» **Request 1**
Reproduce, without changes, the lines of the records from the line containing "Click the app icon in the title bar" through the line containing "Reply to the".

» **Excerpt**
Opinion
Opinion Delivered November 14, 2006
The Honorable Nathan V. George State Representative 11236 North New Hope Road Dardanelle, AR 72834-7776
Dear Representative George:
I am writing in response to your request for my opinion on the following questions:
1. Can the municipal trash service collect trash outside the city limits?
2. Does this practice violate the private sector?
RESPONSE
Question 1: Can the municipal trash service collect trash outside the city limits?
In my opinion, the answer to this question is "yes," so long as the city has entered into an agreement to provide service outside the city limits pursuant to the authorization set forth at A.C.A. § 14-27-104(a)(8) (Repl. 1998) and, possibly, at A.C.A. § 8-6-211(a) (Supp. 2005).

» **Request 2**
On what date was the opinion delivered?

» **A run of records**
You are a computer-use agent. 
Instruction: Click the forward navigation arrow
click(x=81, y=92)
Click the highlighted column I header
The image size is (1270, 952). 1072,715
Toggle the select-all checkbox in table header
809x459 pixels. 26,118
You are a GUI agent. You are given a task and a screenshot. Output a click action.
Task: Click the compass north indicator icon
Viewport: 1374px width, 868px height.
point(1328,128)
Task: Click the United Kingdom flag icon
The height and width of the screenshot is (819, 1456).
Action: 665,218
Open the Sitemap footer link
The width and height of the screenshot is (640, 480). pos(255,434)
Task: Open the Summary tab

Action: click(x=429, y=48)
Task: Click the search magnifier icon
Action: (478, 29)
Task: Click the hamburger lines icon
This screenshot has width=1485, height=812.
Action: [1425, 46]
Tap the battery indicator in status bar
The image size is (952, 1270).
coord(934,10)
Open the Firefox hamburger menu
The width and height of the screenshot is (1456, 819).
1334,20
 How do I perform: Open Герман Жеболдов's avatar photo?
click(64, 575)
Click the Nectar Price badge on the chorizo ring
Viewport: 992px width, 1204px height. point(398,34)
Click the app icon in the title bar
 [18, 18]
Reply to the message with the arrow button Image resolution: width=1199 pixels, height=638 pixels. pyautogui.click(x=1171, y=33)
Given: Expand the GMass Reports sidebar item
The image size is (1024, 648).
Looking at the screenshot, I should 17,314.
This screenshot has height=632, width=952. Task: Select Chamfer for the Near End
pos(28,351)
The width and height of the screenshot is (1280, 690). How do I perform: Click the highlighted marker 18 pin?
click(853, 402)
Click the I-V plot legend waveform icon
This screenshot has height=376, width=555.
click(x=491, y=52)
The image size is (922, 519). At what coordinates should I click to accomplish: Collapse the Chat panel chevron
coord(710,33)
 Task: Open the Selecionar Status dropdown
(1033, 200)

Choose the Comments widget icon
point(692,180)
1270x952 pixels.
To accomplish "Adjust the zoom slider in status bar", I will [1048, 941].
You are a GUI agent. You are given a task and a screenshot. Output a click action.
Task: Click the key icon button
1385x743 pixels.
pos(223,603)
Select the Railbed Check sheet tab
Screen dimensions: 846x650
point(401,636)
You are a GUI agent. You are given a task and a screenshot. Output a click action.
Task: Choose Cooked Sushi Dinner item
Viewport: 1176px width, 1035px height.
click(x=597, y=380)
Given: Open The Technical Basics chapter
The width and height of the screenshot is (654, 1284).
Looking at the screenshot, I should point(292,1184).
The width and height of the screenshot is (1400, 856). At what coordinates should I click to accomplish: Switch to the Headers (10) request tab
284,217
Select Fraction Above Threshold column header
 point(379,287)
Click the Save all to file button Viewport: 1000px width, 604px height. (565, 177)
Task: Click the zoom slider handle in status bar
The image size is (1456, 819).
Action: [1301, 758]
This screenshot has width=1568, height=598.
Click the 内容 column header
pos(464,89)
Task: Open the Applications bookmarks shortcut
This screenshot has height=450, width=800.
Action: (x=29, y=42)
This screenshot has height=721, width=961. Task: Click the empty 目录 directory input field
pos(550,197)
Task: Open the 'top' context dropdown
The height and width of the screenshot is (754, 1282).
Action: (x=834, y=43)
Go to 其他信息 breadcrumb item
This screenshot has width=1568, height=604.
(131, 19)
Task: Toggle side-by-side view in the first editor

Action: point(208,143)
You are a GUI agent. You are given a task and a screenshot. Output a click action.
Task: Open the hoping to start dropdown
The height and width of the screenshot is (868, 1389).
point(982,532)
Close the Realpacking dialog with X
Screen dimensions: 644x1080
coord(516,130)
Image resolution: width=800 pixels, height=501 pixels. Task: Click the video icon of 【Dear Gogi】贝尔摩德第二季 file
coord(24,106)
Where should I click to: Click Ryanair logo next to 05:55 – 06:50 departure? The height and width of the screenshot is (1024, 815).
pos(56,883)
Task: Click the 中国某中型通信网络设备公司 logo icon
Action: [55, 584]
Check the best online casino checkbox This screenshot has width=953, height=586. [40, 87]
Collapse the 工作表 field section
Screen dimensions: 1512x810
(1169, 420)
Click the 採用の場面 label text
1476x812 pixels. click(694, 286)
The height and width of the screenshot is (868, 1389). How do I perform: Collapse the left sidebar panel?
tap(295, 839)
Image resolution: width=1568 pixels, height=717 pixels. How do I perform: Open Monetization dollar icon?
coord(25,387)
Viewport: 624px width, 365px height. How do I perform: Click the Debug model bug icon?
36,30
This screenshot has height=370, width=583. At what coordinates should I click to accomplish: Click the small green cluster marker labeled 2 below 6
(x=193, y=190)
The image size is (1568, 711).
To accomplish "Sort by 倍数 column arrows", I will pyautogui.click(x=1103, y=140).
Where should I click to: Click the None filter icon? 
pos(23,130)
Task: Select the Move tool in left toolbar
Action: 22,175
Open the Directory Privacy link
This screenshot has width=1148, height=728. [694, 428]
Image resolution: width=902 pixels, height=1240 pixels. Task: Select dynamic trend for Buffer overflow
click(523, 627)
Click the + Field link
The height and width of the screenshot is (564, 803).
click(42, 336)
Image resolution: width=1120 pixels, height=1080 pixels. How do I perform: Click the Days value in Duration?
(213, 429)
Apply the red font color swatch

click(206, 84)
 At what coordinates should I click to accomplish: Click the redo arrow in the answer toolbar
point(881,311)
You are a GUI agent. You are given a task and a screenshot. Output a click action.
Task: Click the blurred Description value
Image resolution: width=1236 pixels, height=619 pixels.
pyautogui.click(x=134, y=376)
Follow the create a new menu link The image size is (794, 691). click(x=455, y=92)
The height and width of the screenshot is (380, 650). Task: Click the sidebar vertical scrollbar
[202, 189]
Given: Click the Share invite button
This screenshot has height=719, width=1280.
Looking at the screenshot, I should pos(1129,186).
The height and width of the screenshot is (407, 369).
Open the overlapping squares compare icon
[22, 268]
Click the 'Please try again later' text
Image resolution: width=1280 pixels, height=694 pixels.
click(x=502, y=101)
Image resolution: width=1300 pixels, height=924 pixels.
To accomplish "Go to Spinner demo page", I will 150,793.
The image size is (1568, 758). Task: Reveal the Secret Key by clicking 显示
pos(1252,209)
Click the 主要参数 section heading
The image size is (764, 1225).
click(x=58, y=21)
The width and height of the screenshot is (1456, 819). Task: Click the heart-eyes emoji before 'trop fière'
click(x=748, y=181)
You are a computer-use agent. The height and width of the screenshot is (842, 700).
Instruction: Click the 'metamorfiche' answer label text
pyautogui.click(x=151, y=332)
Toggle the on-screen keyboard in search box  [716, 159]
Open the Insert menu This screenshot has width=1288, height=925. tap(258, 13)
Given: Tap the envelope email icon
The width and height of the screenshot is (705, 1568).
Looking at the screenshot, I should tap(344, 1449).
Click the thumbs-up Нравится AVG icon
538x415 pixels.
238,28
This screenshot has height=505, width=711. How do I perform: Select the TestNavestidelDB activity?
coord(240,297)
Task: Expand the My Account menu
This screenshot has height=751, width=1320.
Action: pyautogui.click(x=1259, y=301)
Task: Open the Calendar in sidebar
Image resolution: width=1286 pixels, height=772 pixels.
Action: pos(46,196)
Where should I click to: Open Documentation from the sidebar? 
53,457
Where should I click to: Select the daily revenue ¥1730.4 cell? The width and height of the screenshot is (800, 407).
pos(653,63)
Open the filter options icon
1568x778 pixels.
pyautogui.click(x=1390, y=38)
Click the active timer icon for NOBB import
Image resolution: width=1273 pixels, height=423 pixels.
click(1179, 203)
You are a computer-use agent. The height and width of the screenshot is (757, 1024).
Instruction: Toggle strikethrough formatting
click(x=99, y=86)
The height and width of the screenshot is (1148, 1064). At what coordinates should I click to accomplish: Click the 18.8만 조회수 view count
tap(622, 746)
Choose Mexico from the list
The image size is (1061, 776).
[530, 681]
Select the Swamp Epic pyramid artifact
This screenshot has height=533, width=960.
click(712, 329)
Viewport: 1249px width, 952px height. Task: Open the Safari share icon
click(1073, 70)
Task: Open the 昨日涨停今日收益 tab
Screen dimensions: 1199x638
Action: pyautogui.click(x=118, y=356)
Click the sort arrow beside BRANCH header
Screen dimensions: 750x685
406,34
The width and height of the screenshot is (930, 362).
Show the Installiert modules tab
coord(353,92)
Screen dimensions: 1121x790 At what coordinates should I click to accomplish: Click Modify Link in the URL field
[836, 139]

» **Right answer 1**
Click the app icon in the title bar
 [18, 18]
Reply to the message with the arrow button Image resolution: width=1199 pixels, height=638 pixels. pyautogui.click(x=1171, y=33)

» **Right answer 2**
November 14, 2006